_What you need to do:_ An exact copy of the entries below is required, with all pictures removed.

--- Records to use Enclosed Below ---

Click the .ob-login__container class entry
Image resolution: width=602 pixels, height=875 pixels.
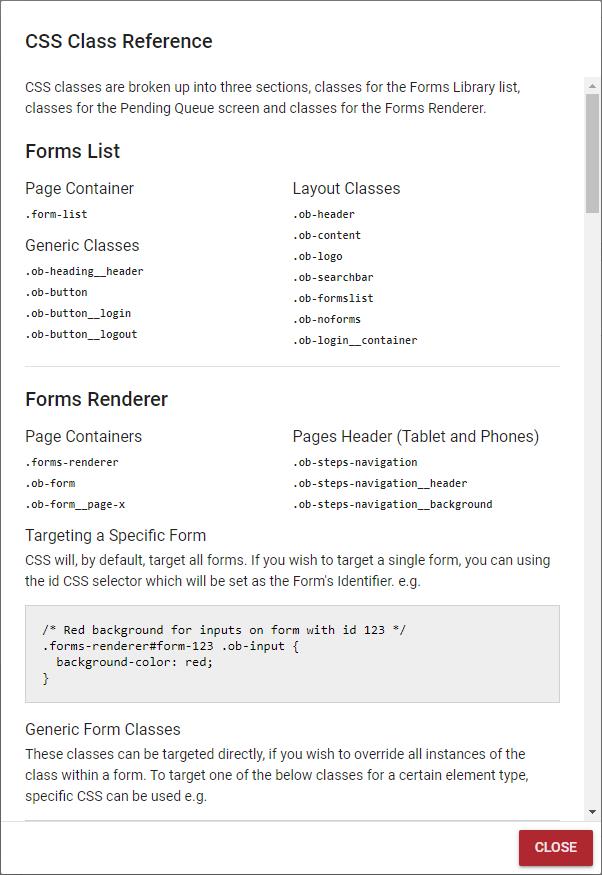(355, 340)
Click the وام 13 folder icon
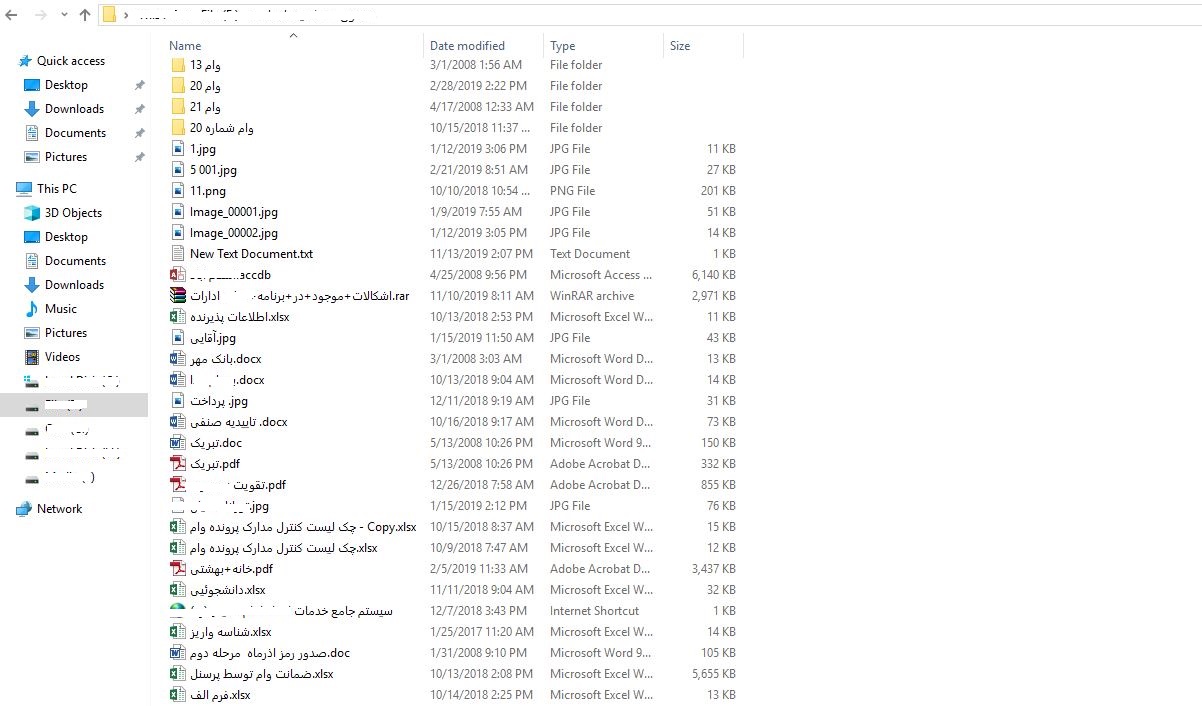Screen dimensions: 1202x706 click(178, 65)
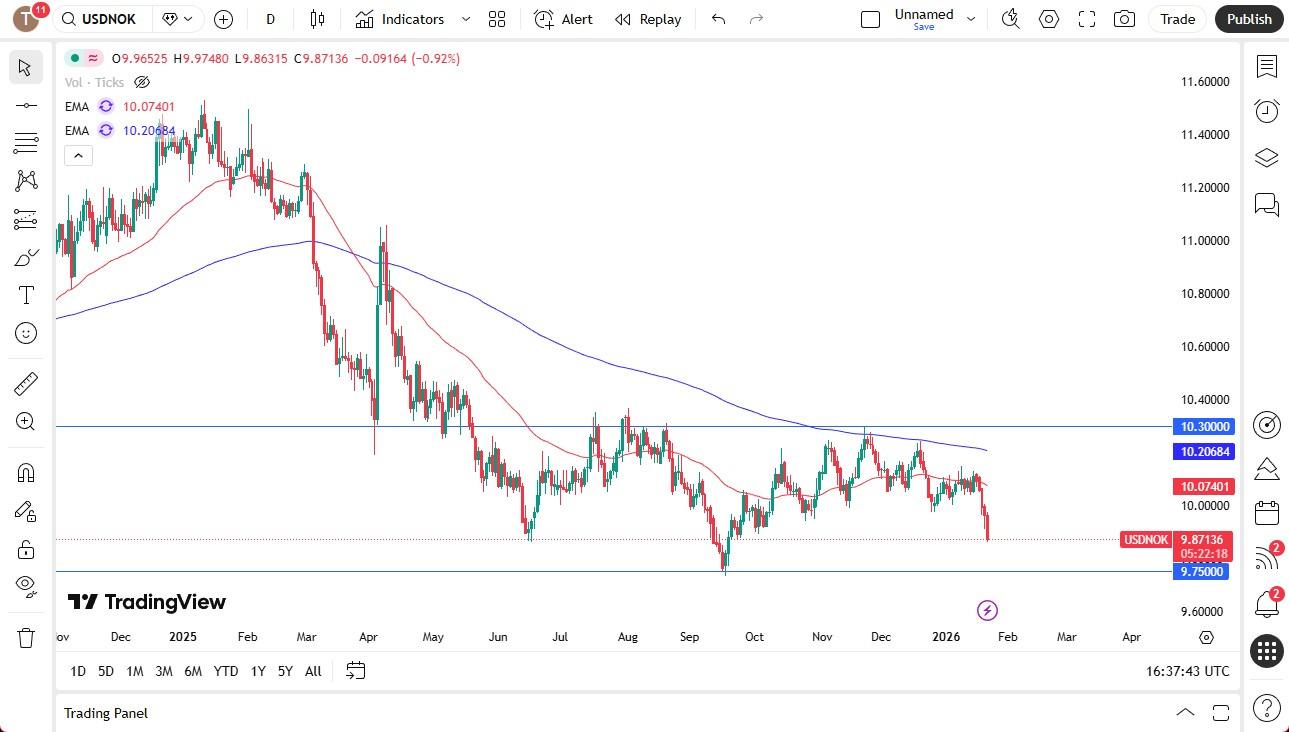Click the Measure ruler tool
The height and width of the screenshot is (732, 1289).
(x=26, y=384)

--- End of Enclosed Records to use ---

_Solution to the problem:_
Click the .ob-login__container class entry
Image resolution: width=602 pixels, height=875 pixels.
(355, 340)
Click the وام 13 folder icon
Screen dimensions: 1202x706 click(178, 65)
Click the Measure ruler tool
The height and width of the screenshot is (732, 1289).
(x=26, y=384)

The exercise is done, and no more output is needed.